* **YOUR INSTRUCTIONS**: Please repeat the material word for word, starting at the line containing "The width and height of the screenshot is (800, 431)." and ending at the line containing "tab-system: 系统 is", both included. Leave the pictures out of your answer.
::::::::::
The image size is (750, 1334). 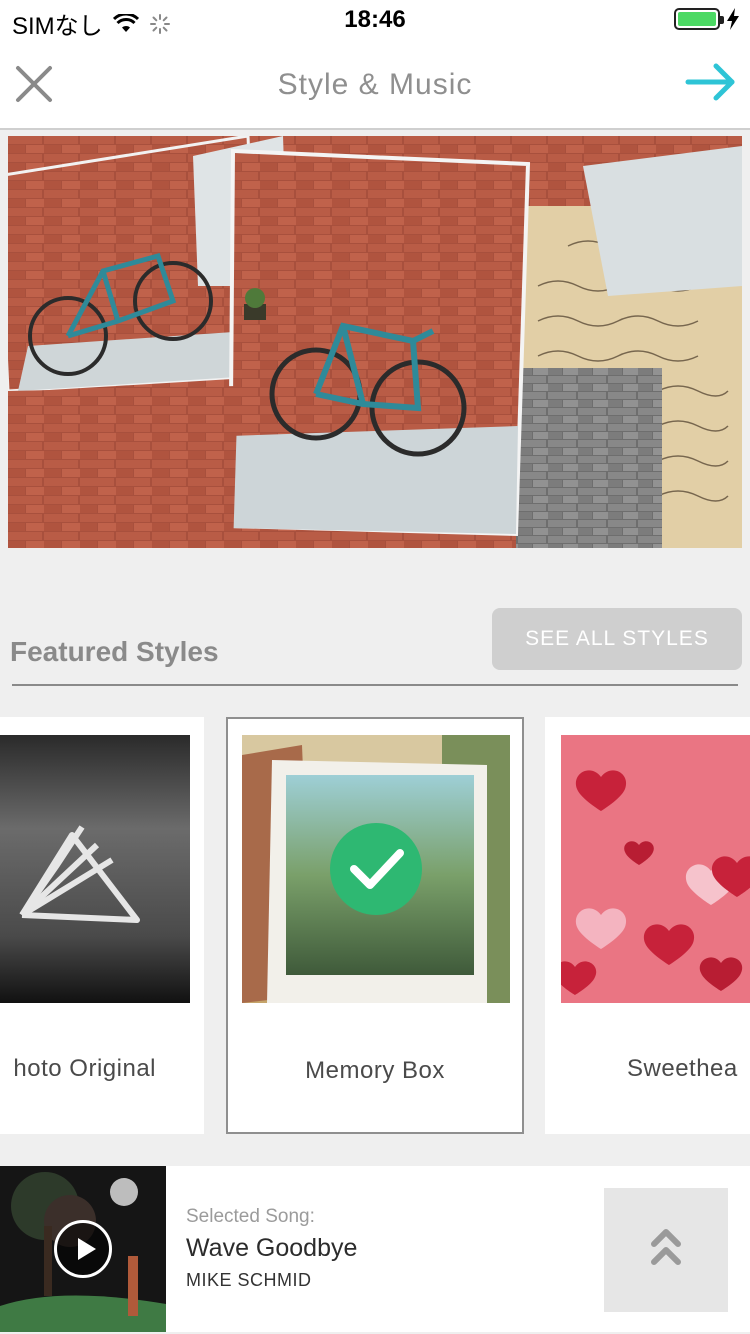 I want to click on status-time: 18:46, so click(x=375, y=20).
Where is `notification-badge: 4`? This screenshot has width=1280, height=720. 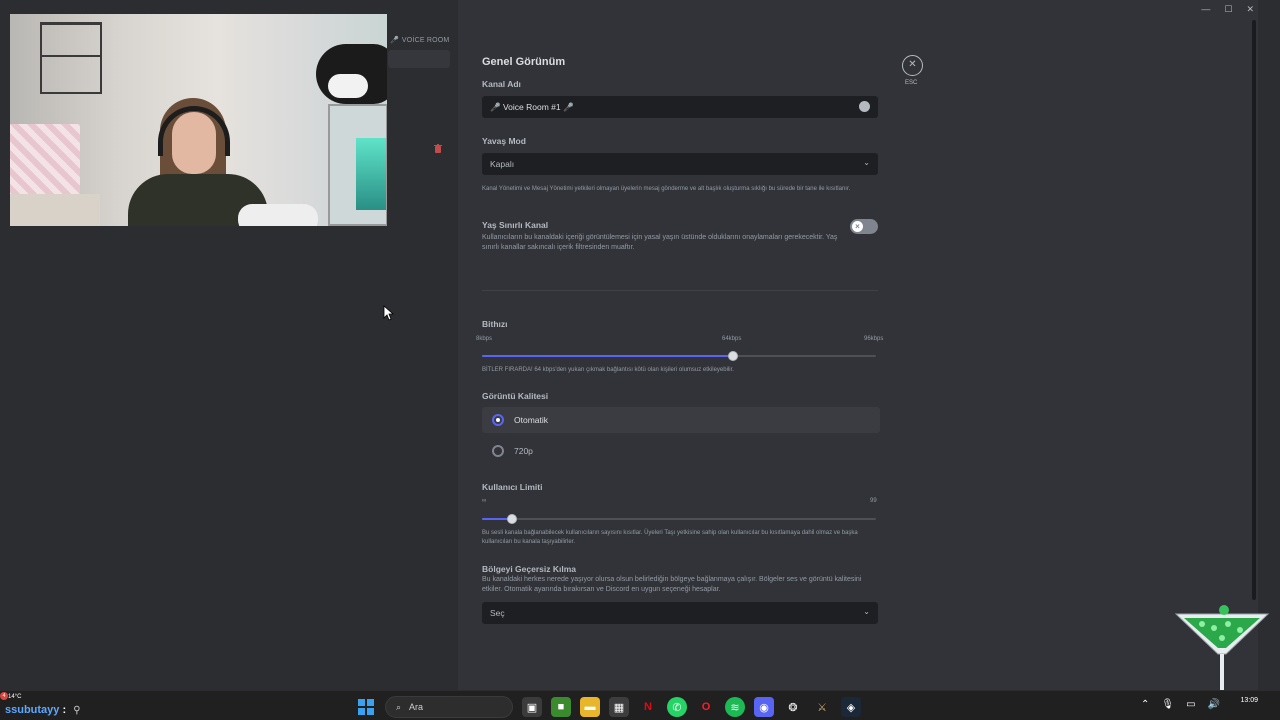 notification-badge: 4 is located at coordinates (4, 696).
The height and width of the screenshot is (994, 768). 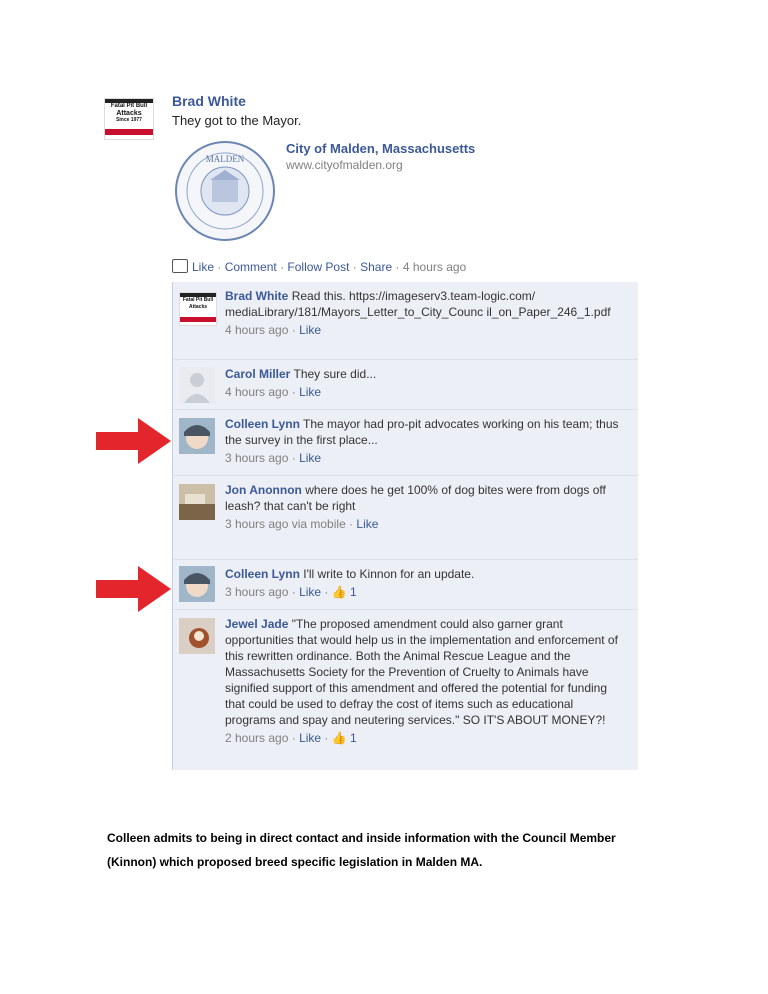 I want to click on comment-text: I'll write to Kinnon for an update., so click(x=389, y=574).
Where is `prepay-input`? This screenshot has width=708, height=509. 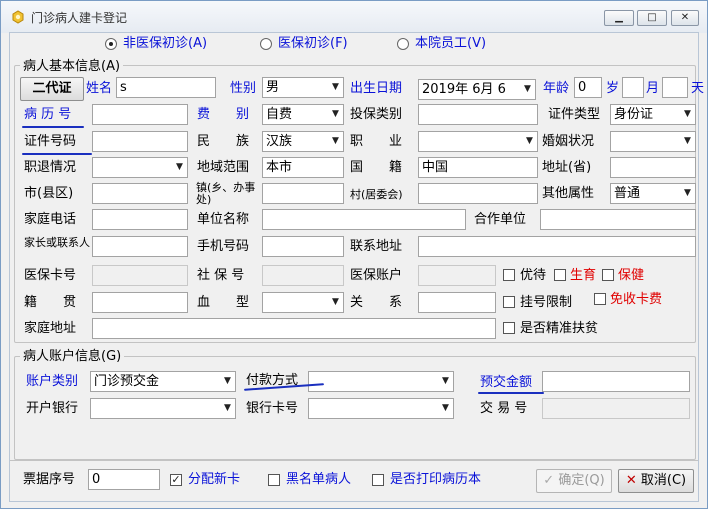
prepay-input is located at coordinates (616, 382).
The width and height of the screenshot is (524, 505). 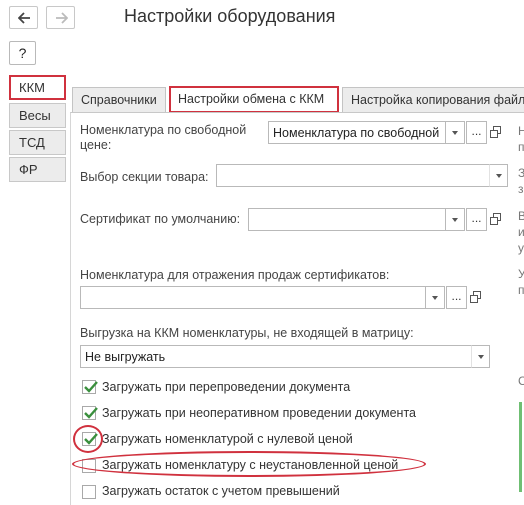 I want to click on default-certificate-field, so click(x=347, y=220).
::::::::::
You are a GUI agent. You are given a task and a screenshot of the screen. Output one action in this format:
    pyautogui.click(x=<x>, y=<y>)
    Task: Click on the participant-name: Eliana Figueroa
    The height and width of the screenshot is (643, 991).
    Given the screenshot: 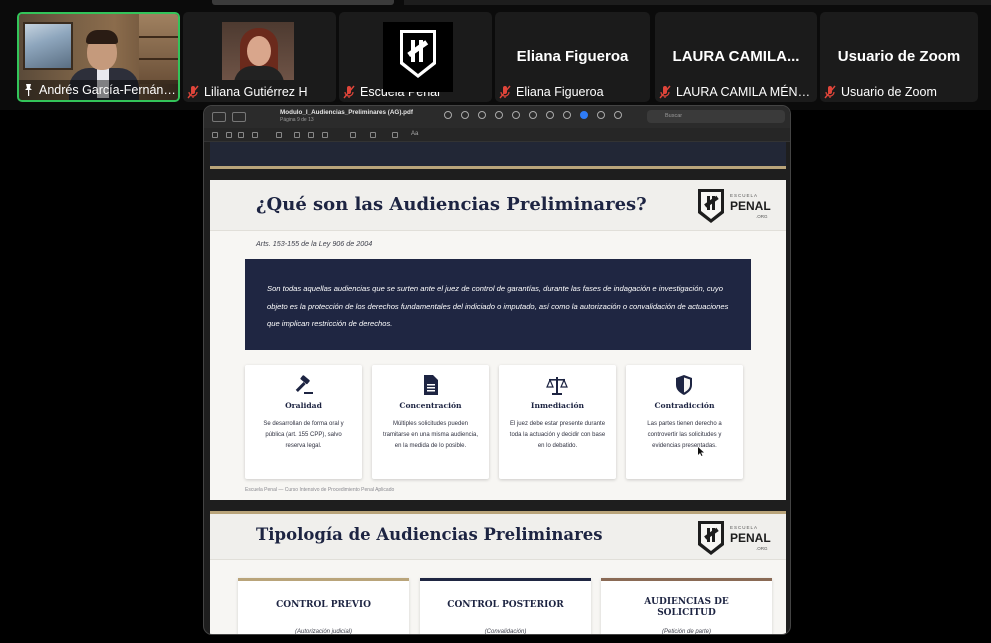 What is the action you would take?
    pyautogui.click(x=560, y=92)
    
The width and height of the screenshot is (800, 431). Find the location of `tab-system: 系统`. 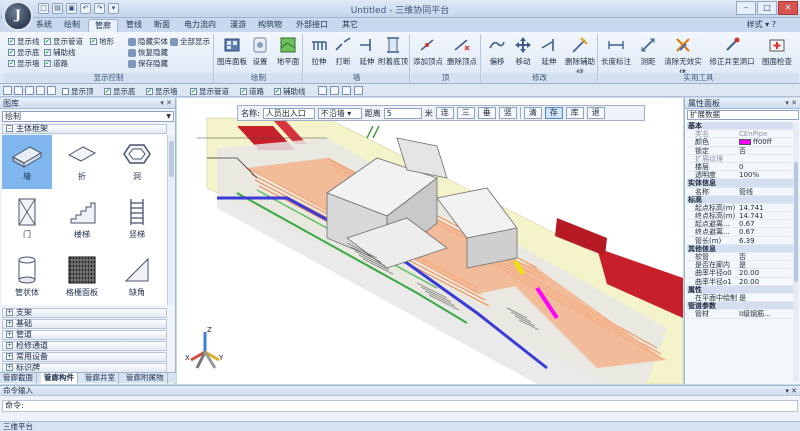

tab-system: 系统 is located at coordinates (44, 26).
::::::::::
* **SOLUTION TO THIS TASK**:
The width and height of the screenshot is (800, 431). Find the location of `tab-system: 系统`. 

tab-system: 系统 is located at coordinates (44, 26).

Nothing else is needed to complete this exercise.